Harlequin Historical February 2021--Box Set 1 of 2
Page 19
She put down the palette and the brush and nimbly jumped down from the scaffold. ‘And they are?’ She didn’t walk towards him, preferring to stand awkwardly several feet away and twiddle with her hands.
‘The rest of our motley group of make-do allies—Austria, Prussia, Bavaria. But Russia mostly. The Tsar wanted it done and dusted as fast as possible, and wanted all the credit, so the treaty was too rushed.’ And too damn flimsy whichever way you looked at it. ‘In the end, after much to-ing and fro-ing, and a great deal of table bashing and sabre rattling, Castlereagh refused to sign it. So I suppose technically, even though we are no longer at war with France, Britain is still at war with Napoleon even though all the hostilities have ceased.’
‘I didn’t know that.’
‘It will be in tomorrow’s papers because I was the lucky messenger who got to bring back the mediocre tidings. But at least that meant I got to come home.’
‘And are you and your armchair in one piece?’
‘Just about.’
‘Were you shot at?’
‘Only a couple of times. Thankfully, they all missed.’ He tried to sound flippant. Trying to play the ordeal down rather than admit that there had been moments in the midst of that battle, albeit as an observer on the periphery, where he had genuinely been fearful for his life, but she saw right through the bravado and her lovely eyes filled with tears.
‘Oh, Piers… I’ve been so worried about you.’ Then with no warning whatsoever, she launched herself at him, looping her arms tightly around his neck as she cuddled him close. ‘I feared you might never come home.’

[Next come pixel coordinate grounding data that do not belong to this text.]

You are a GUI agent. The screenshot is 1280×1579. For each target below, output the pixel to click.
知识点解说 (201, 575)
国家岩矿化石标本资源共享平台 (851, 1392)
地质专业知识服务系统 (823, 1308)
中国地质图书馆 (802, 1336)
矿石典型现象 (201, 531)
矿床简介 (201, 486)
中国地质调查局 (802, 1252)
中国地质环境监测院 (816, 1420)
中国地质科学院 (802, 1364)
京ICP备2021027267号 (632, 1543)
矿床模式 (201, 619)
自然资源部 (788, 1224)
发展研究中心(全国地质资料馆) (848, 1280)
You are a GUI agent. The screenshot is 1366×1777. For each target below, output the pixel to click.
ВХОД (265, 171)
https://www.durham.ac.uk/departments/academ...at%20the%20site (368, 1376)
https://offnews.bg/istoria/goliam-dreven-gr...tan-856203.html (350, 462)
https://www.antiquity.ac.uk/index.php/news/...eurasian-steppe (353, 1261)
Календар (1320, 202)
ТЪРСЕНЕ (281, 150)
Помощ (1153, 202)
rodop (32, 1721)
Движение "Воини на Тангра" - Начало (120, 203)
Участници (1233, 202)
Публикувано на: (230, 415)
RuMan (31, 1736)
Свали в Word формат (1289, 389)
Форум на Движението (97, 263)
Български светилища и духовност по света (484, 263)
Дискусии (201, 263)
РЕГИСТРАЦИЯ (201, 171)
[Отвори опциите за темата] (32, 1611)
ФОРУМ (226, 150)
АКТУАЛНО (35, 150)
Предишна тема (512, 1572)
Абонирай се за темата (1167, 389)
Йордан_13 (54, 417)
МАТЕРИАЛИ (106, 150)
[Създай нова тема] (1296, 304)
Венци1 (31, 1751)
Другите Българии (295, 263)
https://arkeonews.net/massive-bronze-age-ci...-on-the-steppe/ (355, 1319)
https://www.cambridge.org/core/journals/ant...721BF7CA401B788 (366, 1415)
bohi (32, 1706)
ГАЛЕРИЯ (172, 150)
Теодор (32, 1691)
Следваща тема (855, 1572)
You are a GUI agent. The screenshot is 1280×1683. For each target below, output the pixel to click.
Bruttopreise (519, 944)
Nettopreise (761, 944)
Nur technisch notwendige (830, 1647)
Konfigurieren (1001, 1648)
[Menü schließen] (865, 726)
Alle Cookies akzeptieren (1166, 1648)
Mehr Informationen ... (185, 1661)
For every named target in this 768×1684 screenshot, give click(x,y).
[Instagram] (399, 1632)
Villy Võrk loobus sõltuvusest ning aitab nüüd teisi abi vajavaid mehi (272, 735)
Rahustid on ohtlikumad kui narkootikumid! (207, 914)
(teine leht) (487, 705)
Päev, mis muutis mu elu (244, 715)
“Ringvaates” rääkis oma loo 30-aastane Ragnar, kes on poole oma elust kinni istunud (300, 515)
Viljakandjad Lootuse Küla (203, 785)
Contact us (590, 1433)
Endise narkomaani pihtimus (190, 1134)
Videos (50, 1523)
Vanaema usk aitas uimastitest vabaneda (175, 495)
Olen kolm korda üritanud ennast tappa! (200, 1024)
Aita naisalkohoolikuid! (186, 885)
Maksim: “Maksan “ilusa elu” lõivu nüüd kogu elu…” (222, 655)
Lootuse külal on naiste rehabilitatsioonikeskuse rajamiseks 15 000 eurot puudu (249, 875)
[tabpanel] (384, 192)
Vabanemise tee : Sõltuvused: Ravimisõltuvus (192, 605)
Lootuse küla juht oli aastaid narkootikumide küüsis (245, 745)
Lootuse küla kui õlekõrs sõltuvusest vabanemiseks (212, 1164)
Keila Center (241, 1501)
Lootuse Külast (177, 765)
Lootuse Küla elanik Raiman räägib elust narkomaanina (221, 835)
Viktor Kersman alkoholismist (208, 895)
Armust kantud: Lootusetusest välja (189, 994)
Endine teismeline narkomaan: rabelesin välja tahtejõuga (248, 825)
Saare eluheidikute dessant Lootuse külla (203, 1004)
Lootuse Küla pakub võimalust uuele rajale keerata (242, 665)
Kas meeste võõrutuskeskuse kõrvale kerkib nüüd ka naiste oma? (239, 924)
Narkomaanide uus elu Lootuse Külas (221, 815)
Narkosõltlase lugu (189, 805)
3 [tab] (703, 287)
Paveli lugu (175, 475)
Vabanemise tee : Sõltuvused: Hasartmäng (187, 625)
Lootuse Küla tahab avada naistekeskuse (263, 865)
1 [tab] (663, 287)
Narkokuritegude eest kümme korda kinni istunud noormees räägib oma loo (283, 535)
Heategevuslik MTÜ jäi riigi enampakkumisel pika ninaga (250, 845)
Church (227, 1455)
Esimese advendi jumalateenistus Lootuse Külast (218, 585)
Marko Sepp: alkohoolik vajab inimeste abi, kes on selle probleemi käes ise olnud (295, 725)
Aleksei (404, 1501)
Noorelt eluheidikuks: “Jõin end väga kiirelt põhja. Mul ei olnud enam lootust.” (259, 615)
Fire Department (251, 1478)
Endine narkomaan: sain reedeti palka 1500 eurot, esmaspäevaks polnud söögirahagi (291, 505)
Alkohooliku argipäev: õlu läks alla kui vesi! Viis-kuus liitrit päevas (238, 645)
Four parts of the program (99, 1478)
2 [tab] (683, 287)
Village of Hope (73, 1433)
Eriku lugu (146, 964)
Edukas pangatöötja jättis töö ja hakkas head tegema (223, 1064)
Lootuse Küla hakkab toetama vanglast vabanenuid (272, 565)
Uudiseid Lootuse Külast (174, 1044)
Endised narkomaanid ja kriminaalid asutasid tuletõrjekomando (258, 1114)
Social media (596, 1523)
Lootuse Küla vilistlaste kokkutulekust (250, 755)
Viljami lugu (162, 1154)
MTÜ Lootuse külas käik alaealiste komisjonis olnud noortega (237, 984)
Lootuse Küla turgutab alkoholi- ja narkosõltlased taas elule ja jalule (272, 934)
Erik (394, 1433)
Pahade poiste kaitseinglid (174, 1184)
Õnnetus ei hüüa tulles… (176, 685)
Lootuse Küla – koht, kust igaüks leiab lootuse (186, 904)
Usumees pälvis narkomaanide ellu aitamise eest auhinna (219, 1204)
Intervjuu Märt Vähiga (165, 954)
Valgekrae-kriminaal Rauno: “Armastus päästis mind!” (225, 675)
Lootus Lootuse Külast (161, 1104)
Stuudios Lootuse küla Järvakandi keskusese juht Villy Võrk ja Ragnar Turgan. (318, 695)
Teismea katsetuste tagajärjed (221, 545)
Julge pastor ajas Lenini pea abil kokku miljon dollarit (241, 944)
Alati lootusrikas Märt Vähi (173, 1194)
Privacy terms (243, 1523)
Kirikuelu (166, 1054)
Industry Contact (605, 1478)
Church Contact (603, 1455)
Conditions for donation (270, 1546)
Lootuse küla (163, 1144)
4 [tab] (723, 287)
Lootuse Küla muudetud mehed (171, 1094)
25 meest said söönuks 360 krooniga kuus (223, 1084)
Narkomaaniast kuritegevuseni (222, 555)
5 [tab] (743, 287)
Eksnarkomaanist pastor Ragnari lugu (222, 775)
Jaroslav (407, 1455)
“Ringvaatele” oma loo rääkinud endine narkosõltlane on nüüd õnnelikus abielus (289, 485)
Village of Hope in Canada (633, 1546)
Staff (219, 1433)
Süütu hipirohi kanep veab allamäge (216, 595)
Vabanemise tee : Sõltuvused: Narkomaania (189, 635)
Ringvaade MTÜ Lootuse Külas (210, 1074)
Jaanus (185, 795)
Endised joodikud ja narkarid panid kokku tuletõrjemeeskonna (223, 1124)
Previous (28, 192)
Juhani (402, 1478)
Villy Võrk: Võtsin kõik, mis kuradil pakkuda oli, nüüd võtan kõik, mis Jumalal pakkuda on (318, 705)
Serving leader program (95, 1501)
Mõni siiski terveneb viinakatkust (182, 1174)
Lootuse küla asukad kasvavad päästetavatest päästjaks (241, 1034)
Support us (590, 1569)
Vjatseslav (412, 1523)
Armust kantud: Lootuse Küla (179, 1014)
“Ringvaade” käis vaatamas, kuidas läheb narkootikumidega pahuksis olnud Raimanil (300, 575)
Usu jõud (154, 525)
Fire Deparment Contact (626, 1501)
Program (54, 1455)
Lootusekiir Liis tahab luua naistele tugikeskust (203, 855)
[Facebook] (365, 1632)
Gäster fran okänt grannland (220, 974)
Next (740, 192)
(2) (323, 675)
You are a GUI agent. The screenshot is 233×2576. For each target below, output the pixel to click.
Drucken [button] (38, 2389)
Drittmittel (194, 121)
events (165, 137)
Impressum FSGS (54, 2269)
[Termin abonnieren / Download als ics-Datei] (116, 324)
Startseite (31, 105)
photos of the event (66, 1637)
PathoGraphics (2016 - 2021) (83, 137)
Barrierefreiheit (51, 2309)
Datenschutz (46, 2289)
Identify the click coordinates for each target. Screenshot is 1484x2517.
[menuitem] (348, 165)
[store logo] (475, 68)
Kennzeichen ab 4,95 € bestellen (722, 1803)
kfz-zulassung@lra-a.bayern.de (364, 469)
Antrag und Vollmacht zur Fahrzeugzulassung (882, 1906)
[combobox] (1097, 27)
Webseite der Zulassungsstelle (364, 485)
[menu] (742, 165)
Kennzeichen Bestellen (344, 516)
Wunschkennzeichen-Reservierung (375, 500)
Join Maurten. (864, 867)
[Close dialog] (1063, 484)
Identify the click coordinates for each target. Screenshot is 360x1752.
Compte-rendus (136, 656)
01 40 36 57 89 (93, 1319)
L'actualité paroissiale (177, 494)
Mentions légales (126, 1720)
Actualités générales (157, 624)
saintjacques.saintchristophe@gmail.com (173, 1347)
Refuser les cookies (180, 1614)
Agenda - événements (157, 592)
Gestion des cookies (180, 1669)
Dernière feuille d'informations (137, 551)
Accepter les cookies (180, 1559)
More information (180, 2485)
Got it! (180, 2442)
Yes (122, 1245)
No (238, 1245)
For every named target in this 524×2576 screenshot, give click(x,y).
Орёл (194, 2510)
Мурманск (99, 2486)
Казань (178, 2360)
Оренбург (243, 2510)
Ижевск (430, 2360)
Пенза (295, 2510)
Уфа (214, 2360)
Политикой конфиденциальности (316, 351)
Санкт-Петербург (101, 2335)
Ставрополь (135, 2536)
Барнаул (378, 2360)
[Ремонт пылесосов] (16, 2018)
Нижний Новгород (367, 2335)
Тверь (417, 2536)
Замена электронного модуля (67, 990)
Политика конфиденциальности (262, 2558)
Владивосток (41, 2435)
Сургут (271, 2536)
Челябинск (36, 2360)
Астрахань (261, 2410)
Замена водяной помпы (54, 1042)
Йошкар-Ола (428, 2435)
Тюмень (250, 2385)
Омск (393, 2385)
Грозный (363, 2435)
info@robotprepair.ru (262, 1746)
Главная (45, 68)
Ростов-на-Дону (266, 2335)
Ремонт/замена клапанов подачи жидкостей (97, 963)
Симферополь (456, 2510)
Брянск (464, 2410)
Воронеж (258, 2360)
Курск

‘You didn’t need to worry.’ Although Piers was ridiculously delighted that she had cared enough to. He hugged her tightly back, needing the contact, feeling choked at her concern but trying not to allow his silly heart to read more into it than that.
‘I’ve been a complete nervous wreck. That’s why I’ve been painting every hour that God sends. Every time I allowed myself to think, I kept conjuring images of you lying dead somewhere.’ She stepped back just enough to run her hands over his face and shoulders as if she needed categoric physical proof he was unharmed. ‘You look thinner. And so very tired.’
‘Nothing a good meal and a good night’s sleep won’t sort.’ Although he already felt a million times better just because she was here. ‘I missed you, Faith.’ He didn’t mean to say it, but the words tumbled out before he could stop them. ‘Probably a great deal more than I should have.’ More truth, and perhaps closer to home than he was comfortable admitting, but he felt he had to admit it. Or he was too tired and overwhelmed to hide it.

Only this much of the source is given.